Solche Abholzung und Umnutzung ist oft der erste Schritt zu einer Degeneration und
dem eventuellen Verlust der Landflächen, stellt der fünfte der neuen Berichte fest. 1,5
Milliarden Hektar natürliches Ökosystem (410-mal die Fläche Deutschlands) waren bis
2014 bereits in Anbauflächen umgewandelt worden. Nur noch 25 Prozent der Erdober-
fläche sind unberührt, und der Prozess geht beschleunigt weiter: 2050 dürften es bloß
noch zehn Prozent sein, schätzen die Wissenschaftler.
Diese Prozesse kosteten die Staaten der Welt viel Geld, so der IPBES: Etwa zehn
Prozent der Weltwirtschaftsleistung des Jahres 2010, das wären ungefähr sechs
Billionen Dollar, gingen durch die Degeneration von Land verloren.
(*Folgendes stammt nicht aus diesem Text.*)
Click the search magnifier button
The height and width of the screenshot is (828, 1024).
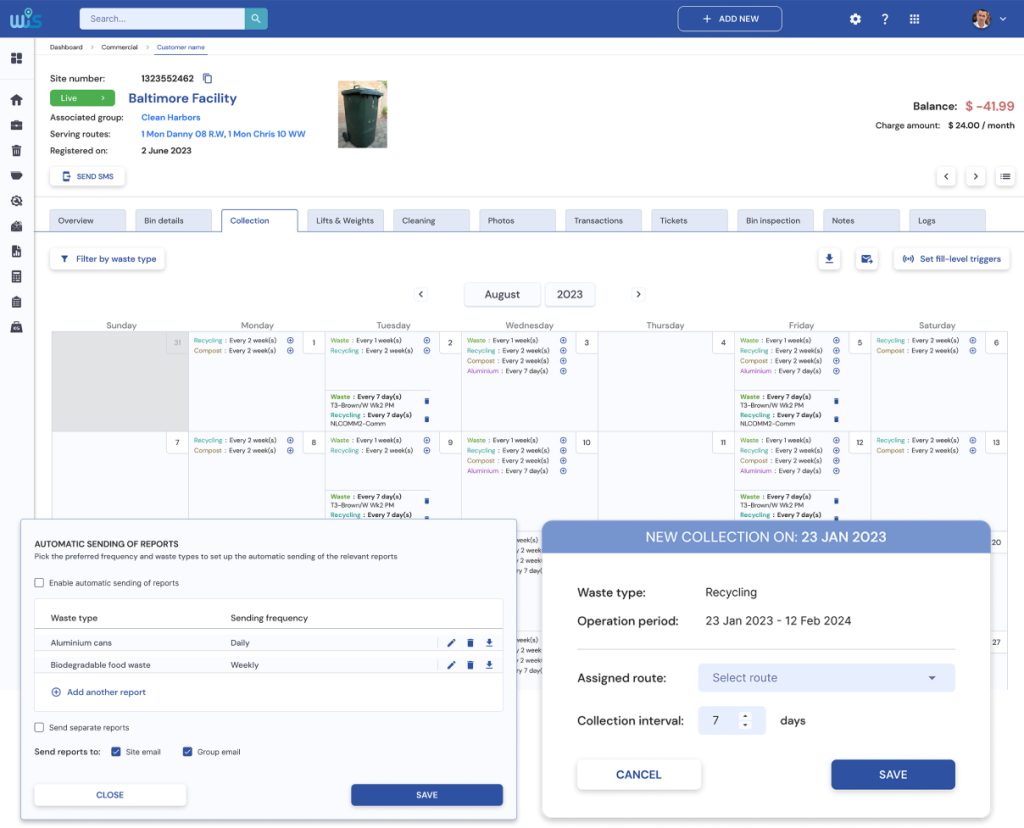coord(256,18)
Feuchtgebiete sind
davon besonders stark betroffen, sagt der Italiener Luca Montanarella, der beim Bericht
über Flächenverluste den Ko-Vorsitz hatte. Seit Beginn der modernen Zeit sind 87
Prozent umgewandelt worden, seit 1900 allein 54 Prozent. Europa hat seit 1970 die
Hälfte seiner Feuchtgebiete verloren. Insgesamt gefährdet die Degeneration von Land
die Lebensgrundlage von 3,2 Milliarden Menschen, so der IPBES-Bericht.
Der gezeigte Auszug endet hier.